The Vatican's finances are also in the midst of an overhaul, with Pope Francis's finance tsar, Cardinal George Pell, imposing new accounting and budget measures on traditionally independent congregations not used to having their books inspected.

Yet it was perhaps Cardinal Pell that Pope Francis had in mind when he complained about the temptation to lust for power even if it means defaming or discrediting others "even in newspapers or magazines, to show themselves as more capable ... in the name of justice and transparency".

Cardinal Pell recently penned an explosive essay in Britain's Catholic Herald in which he said his team had discovered that the financial situation of the Holy See was "much healthier than it seemed, because some hundreds of millions of euros were tucked away in particular sectional accounts and did not appear on the balance sheet".

The Vatican later clarified that the money had not been hidden and that nothing illicit was going on, just that the funds did not appear on the Vatican's balance sheet.

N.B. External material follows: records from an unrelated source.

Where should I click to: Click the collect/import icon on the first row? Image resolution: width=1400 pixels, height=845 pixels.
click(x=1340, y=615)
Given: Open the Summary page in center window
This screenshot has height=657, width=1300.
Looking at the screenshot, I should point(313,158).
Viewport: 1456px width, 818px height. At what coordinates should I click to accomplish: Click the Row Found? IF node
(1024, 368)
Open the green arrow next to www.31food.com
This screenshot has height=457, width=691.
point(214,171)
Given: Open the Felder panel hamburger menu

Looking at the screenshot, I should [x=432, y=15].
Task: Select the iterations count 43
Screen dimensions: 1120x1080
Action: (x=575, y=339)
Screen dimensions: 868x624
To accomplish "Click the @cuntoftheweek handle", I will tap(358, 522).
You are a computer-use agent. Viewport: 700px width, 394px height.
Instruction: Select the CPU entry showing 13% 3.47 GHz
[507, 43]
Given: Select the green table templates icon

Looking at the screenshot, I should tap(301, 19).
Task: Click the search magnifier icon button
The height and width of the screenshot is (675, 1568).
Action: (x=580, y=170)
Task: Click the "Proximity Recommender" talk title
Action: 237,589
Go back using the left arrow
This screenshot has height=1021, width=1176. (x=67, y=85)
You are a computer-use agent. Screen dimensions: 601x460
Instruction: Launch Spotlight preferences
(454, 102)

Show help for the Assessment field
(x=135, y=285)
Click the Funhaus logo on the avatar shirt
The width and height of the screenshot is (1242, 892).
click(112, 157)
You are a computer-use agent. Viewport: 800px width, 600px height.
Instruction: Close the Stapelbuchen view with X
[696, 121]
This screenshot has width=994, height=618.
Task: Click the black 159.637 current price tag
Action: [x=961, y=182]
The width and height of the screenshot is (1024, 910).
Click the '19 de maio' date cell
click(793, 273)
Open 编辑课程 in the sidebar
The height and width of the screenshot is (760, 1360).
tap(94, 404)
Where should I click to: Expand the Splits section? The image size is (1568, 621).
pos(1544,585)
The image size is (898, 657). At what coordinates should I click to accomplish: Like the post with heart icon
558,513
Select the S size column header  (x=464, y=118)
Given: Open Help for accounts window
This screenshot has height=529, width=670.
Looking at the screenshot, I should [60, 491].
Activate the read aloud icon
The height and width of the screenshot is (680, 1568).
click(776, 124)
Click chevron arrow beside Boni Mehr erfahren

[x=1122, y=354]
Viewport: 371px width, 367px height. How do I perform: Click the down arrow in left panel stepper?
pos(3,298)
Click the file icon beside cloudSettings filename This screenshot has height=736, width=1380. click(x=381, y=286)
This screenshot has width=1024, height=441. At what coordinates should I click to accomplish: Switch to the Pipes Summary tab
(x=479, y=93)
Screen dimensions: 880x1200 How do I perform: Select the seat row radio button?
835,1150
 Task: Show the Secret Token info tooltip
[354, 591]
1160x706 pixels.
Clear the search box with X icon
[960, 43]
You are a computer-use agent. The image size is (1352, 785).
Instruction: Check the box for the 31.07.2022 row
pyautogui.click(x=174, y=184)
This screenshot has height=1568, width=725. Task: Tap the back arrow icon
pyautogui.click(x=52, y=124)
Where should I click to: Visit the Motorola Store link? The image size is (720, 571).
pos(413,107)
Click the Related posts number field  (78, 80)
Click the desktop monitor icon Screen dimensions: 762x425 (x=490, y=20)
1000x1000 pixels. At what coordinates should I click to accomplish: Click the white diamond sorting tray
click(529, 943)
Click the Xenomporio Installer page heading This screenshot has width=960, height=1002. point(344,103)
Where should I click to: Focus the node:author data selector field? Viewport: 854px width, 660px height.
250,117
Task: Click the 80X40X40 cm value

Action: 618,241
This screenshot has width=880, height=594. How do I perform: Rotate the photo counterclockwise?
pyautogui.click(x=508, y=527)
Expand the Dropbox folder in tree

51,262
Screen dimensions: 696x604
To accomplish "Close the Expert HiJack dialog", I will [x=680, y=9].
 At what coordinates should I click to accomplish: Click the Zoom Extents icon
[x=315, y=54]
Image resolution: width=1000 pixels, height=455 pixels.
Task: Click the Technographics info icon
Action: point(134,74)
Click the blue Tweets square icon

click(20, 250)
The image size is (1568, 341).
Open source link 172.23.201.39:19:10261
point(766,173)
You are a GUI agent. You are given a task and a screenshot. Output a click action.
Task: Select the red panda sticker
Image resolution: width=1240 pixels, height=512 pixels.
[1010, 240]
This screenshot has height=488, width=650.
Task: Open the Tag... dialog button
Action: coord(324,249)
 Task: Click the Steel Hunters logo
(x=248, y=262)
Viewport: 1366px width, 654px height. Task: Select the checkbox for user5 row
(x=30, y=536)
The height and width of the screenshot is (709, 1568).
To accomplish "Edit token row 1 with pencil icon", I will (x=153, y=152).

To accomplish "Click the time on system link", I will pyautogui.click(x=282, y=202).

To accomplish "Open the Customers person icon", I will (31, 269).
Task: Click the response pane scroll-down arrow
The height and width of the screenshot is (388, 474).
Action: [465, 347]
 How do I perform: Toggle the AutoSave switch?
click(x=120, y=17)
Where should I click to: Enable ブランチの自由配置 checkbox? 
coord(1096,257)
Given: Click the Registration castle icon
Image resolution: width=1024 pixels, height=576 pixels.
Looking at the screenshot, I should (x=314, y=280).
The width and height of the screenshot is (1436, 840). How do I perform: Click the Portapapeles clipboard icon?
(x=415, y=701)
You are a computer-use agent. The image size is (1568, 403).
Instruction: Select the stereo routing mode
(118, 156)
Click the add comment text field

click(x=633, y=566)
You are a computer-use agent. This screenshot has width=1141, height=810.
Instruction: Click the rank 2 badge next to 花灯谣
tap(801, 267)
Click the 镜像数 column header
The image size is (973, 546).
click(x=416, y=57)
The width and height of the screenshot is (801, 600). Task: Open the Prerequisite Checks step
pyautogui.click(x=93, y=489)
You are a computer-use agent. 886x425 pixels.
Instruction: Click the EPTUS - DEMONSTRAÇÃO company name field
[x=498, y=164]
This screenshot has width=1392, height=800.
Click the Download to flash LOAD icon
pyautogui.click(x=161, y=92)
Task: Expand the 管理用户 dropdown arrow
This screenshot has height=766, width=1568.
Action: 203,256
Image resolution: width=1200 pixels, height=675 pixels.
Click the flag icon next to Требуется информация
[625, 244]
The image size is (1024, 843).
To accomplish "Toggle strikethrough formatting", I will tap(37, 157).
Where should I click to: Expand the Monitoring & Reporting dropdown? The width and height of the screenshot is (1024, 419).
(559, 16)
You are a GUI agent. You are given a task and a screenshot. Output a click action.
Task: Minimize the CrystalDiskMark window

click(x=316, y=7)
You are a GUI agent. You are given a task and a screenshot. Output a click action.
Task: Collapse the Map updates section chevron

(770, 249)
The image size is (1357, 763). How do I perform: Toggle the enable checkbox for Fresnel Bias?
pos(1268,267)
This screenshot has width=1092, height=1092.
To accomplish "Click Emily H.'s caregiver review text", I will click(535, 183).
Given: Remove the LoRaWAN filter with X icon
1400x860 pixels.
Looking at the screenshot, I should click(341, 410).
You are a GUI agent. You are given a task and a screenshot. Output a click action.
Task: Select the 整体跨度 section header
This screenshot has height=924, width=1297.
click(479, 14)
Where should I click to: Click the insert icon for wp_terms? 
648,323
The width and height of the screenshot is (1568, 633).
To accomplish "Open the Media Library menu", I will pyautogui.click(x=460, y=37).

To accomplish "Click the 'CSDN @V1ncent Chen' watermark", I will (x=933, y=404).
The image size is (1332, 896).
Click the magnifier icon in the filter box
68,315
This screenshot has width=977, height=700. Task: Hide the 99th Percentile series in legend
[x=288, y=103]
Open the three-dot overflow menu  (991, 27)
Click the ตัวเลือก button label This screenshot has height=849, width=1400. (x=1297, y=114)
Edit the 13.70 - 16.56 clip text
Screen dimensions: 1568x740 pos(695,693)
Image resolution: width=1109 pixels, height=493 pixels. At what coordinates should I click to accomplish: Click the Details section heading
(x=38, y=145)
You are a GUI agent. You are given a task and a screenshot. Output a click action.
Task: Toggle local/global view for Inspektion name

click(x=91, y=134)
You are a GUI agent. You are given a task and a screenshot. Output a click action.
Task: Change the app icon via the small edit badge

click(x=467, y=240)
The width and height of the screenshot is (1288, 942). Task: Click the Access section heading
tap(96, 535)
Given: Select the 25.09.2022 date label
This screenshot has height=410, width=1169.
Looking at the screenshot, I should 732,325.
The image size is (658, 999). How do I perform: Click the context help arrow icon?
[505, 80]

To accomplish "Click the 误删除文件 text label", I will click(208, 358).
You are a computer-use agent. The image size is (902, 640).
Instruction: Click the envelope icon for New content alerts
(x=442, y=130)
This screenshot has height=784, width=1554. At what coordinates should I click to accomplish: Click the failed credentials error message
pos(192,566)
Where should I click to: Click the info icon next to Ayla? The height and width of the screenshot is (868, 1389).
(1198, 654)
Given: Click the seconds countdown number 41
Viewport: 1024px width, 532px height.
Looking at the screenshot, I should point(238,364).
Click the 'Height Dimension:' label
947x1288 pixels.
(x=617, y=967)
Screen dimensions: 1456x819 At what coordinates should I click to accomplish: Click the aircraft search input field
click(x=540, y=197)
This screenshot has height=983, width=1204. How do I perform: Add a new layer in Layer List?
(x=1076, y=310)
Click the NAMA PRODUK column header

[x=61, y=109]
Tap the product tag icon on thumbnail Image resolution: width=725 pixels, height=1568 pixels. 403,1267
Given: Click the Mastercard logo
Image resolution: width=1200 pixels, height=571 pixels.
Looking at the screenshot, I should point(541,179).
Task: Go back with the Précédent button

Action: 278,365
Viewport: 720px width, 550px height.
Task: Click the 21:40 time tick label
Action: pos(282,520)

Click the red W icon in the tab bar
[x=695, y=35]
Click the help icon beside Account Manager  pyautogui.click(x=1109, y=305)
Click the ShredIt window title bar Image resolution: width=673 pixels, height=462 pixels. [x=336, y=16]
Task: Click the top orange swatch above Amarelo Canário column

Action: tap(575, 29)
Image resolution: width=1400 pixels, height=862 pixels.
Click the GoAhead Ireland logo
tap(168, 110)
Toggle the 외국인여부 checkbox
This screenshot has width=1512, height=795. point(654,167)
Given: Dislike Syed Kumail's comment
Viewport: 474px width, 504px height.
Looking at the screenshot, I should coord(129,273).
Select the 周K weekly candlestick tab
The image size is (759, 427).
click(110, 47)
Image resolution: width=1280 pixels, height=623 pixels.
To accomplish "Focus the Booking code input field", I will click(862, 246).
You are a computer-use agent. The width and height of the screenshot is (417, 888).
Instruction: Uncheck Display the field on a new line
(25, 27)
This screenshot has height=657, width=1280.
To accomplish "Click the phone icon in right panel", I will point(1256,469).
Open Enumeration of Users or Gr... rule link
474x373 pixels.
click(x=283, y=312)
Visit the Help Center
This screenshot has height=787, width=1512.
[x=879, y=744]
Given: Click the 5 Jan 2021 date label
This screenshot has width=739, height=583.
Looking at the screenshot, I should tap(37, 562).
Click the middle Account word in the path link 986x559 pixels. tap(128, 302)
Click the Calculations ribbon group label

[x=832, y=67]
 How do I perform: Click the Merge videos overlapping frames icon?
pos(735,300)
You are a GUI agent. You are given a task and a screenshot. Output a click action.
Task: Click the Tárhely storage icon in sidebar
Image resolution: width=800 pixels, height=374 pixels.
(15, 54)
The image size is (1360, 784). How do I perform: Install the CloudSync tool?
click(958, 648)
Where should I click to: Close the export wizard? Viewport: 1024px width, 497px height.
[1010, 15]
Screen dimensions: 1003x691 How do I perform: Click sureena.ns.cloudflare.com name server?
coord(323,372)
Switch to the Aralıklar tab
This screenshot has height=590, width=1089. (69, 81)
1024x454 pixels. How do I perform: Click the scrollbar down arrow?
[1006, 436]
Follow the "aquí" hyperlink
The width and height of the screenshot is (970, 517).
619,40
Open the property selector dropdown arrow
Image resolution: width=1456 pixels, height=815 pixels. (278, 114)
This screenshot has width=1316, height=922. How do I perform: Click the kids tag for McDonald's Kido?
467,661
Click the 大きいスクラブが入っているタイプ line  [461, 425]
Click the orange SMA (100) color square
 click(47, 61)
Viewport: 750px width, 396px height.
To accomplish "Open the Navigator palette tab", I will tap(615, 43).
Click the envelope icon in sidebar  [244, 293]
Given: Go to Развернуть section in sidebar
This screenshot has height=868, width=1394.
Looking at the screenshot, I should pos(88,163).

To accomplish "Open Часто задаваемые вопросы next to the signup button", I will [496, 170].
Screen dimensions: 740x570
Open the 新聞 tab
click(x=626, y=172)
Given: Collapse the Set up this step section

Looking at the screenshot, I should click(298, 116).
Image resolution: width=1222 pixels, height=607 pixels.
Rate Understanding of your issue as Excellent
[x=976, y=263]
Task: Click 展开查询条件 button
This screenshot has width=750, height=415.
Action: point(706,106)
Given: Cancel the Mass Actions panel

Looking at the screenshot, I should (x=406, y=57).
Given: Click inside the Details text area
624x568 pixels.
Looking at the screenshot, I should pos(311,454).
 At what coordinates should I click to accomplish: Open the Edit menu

Over the weekend, the Jesuit magazine America reported that an internal Vatican memo had undercut Cardinal Pell's claim of having found the cash in the first place, saying the funds kept in the Vatican Secretariat of State were well-known, duly reported, were used to cover Vatican losses and special projects and actually had been well-managed over the years.

Pope Francis started off his list with the "ailment of feeling immortal, immune or even indispensable".

Then one-by-one he went on: Being vain. Wanting to accumulate things. Having a "hardened heart". Wooing superiors for personal gain. Having a "funereal face" and being too "rigid, tough and arrogant", especially towards underlings - a possible reference to the recently relieved Swiss Guard commander said to have been too tough on his recruits for Pope Francis's tastes.

Some critiques could have been seen as worthy of praise: working too hard and planning ahead too much. But even those traits came in for criticism as Pope Francis noted that people who do not take time off to be with family are overly stressed, and those who plan everything do not allow themselves to be surprised by the "freshness, fantasy and novelty" of the Holy Spirit.

"How good it is for us to have a healthy sense of humour," he said.